The next area is the development of a physical or sonic vocabulary. Again, this marks itself very differently from another kind of tradition, where you would learn a very specific technique and perfect it. In this case, you're perfecting and discovering your own physical and sonic technique. You're taking all of your history and integrating it into an emergent place where vocabulary can continually be discovered, reshuffled, recombined to create this thinking process in the body. The development of this vocabulary is very important because like with any vocabulary, the more diverse it is, the more interesting it is, the more able you are to fine tune, to articulate and express detail and ideas. If it's very simplistic, there's just not as much to investigate. So this particular area creates an endless practice of discovering a greater vocabulary.


The third area is an attention to a spatial environment. This is where you start to really transfer what might be more of an internal process into the space that you're in so that you're really connecting to the external world. This work is not just an internal experience for the participant (the dancer/the musician); its power really lives in its performance. The performance needs to connect to the outside world. The focus needs to go to the outside, and it needs to address location, which is a key element in its connection with science, with adapting to an environment.
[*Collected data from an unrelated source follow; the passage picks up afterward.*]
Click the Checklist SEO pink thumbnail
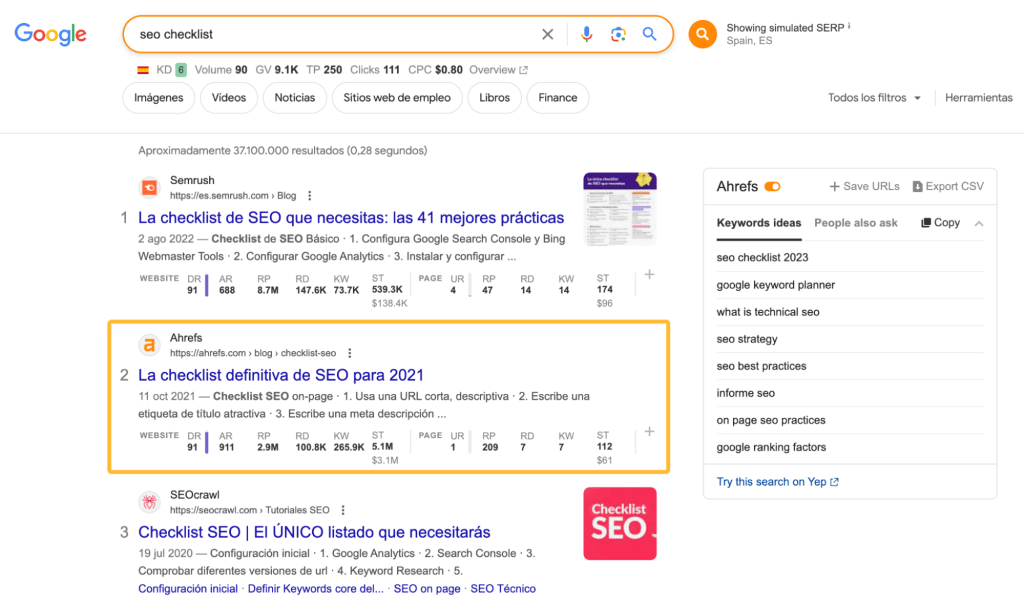Image resolution: width=1024 pixels, height=600 pixels. [x=618, y=524]
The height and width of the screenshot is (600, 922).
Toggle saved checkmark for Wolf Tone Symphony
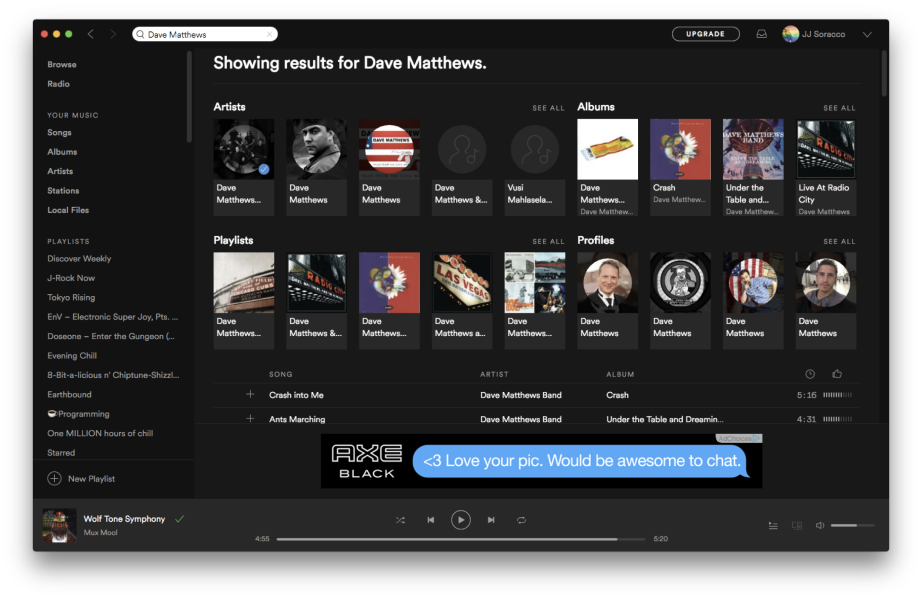[180, 519]
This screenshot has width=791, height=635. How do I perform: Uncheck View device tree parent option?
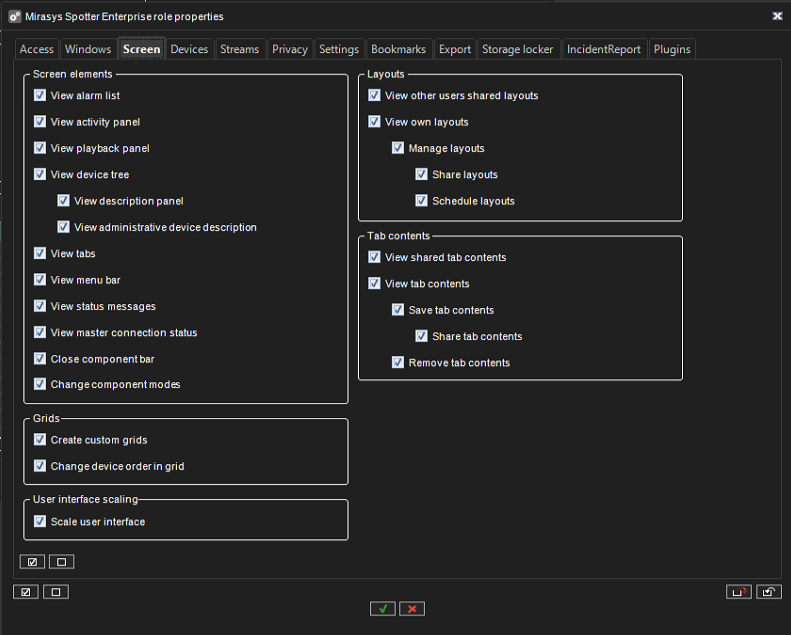(40, 174)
It's very important that this work, wherever its performed, adapts to its particular environment, as opposed to the work being crafted in any theater space and then just travels and tours. Also in this regard, the dance and music need to really become much more aware of each other. I think this one of those parts in the practice where the collaborative aspect is felt strongest among whatever art forms are collaborating, particularly in this case, dance and music.


The last piece of the practice is a focus on the particular. This practice really has to do with the selection process because now that we've got these individual, unique vocabularies, how do we select for a particular ordering, structuring process? The practice of structuring your vocabulary at any given time, why you choose particular gestures, rhythms, spatial configurations, and then how you develop and build on them is a rigorous practice.
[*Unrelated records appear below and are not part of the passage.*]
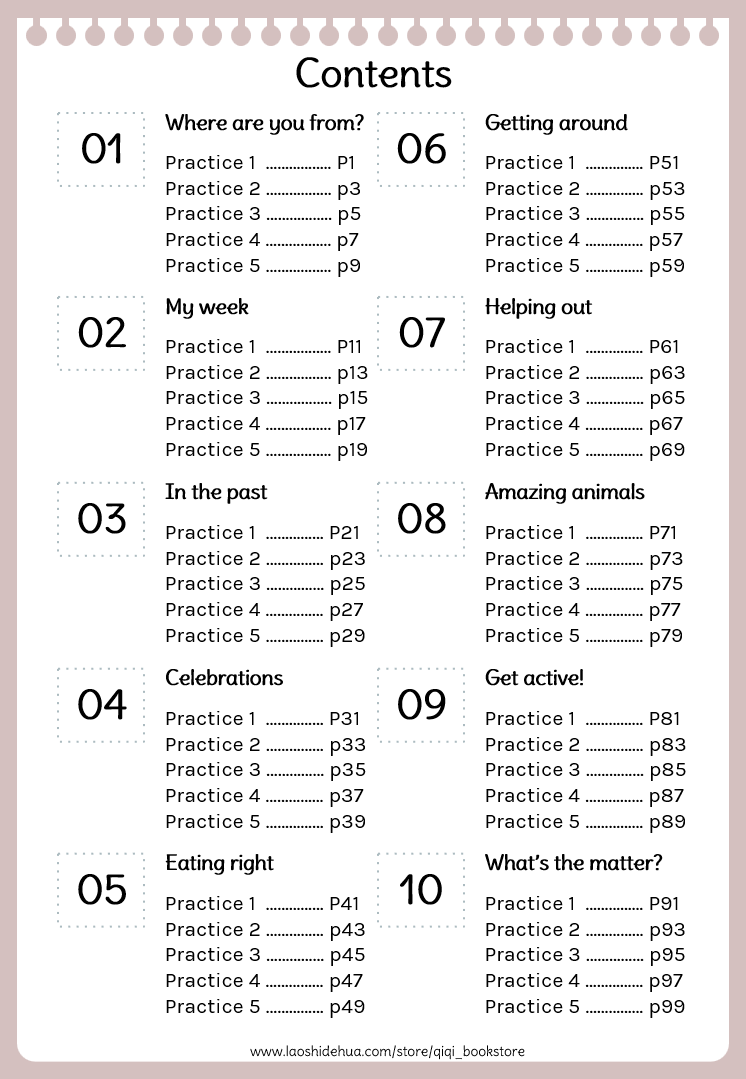The image size is (746, 1079).
Task: Open the "What's the matter?" chapter heading
Action: click(573, 863)
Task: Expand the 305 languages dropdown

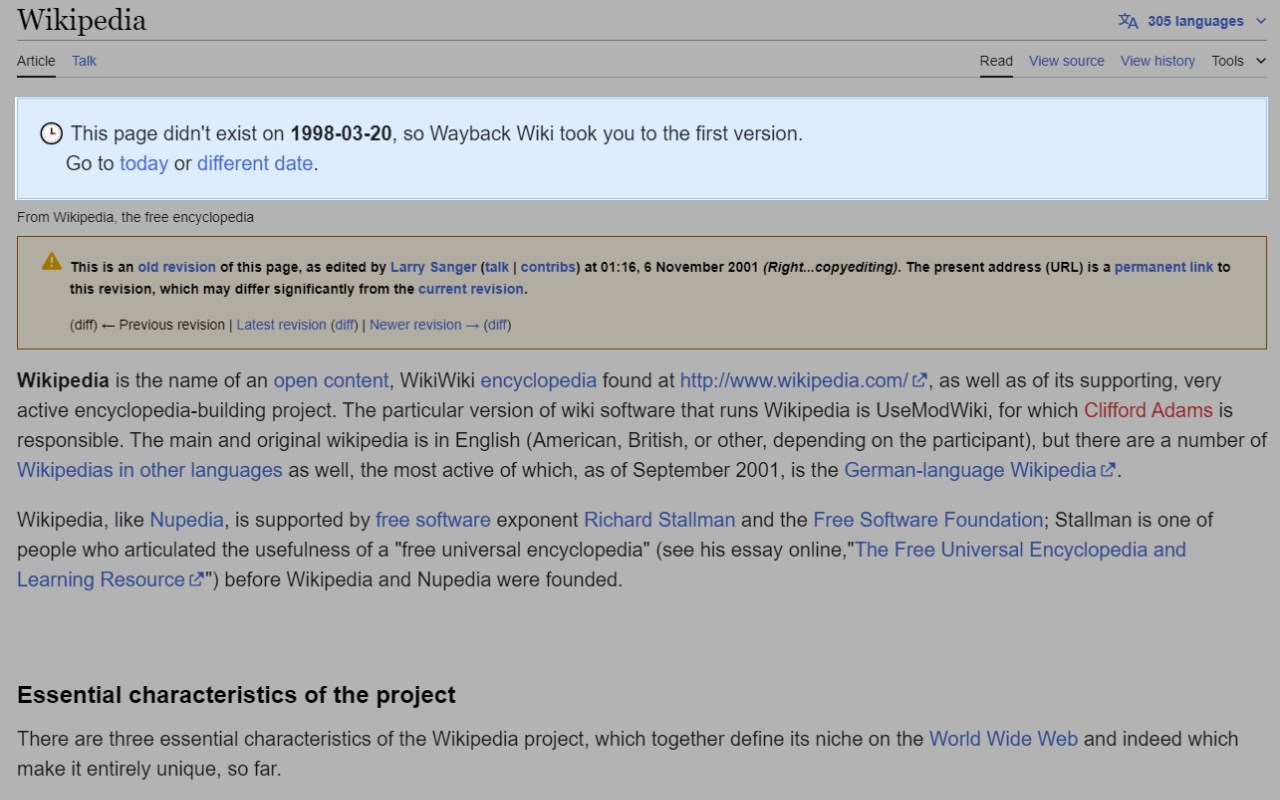Action: 1193,21
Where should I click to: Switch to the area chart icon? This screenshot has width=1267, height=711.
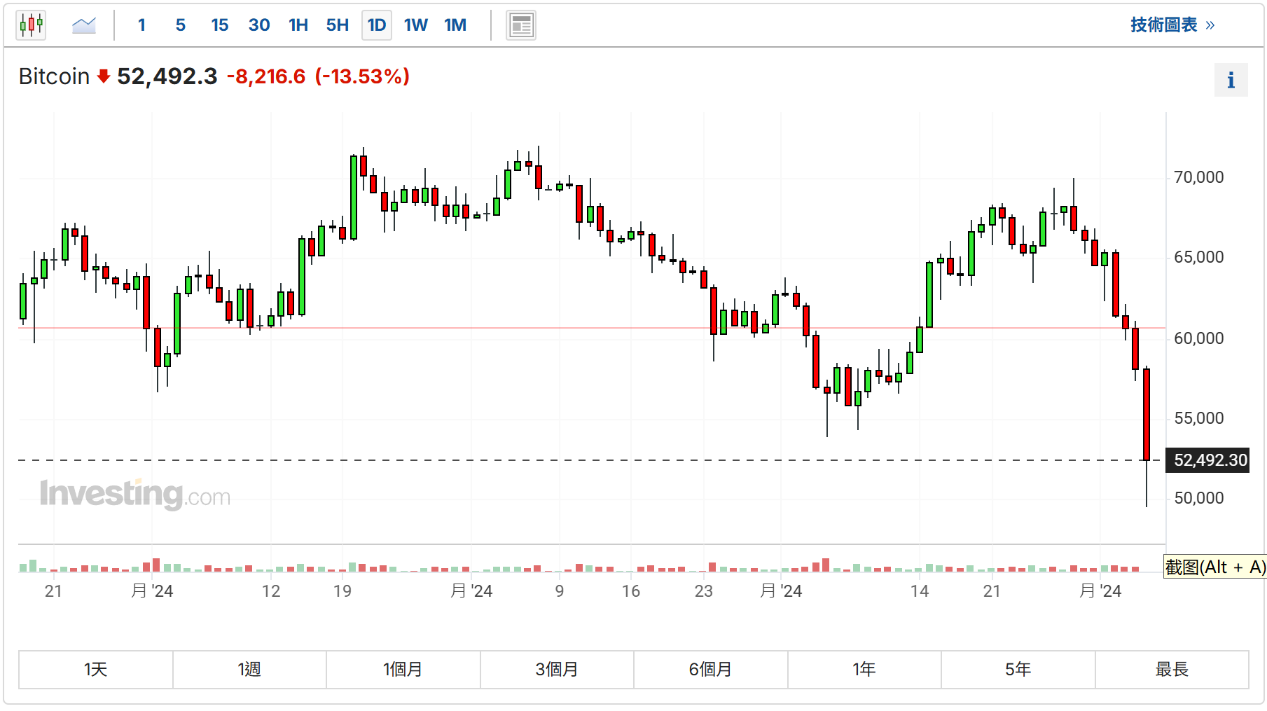click(x=84, y=25)
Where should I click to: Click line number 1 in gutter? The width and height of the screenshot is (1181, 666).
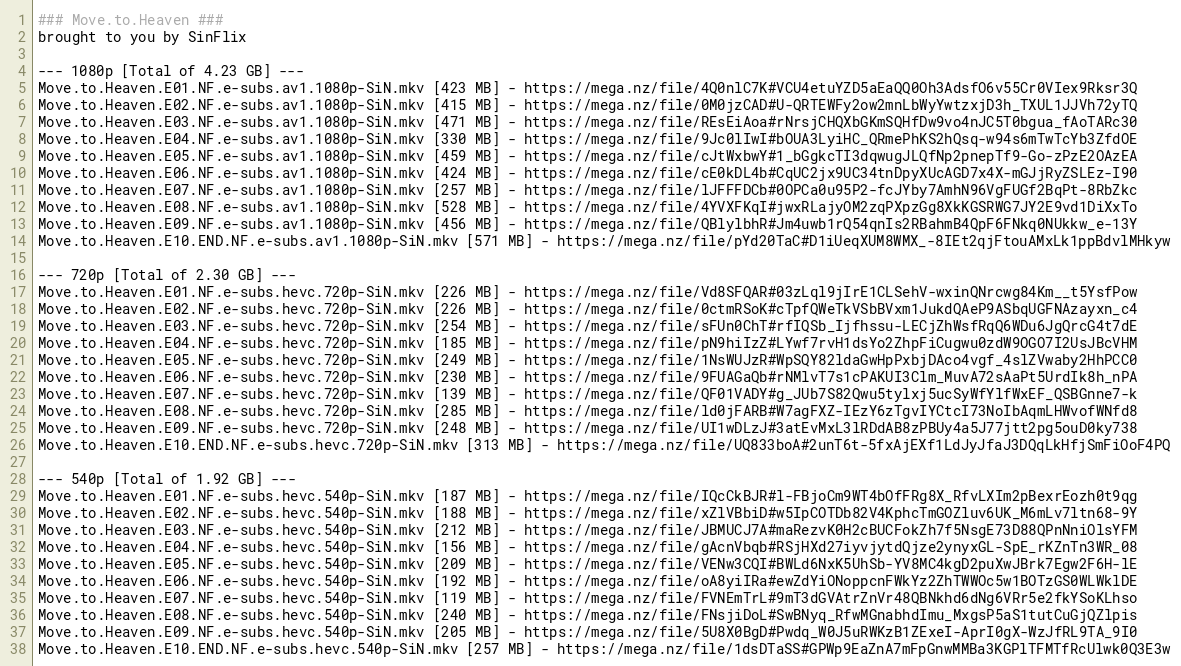(x=21, y=20)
Q: How do you know when a structure works within an ensemble? What are the underlying goals of working with these particular Emergent Forms?


I think this is actually a really important question because one of the things that I've discovered is that not all structures work in this practice. That's why we get into complex systems. It seems to me that only the complex structures are the ones that work because of their self-organizing component. Forms that were led by a choreographer or a director could be very different in this situation than the forms that we're coming across. Therefore, it means that these forms have to have enough inherent rules so that a pattern is recognized and emerges, but not too many rules, or the rules need to be flexible and open enough, that there's space and room for the dancers and musicians to create the potential for the emergent form to happen. So it's been very interesting, trying to find which forms and which rules work.


In these latest two forms, the Complex Unison Form and the Memory Form, what's interesting is that both of them seem to build on simple rules and fundamental elements that we keep refining. For example, the Complex Unison Form could build first from what we're calling the Flocking Form into what might be understood as the Simple Unison Form and then into the Complex Unison Form. Same thing with the Memory Form; an event needs to be created. The rules for that event seem to be very important. This form emerges through a process of coming back to the event as it's recalled. And it is through this process that we see elements of complexity contained within the piece. In these cases, it just so happened that it seems like these forms are building on three kinds of fundamental rules, but I don't think that's probably true for all the forms that are possible in this area. It does seem important though that they have some components of complexity.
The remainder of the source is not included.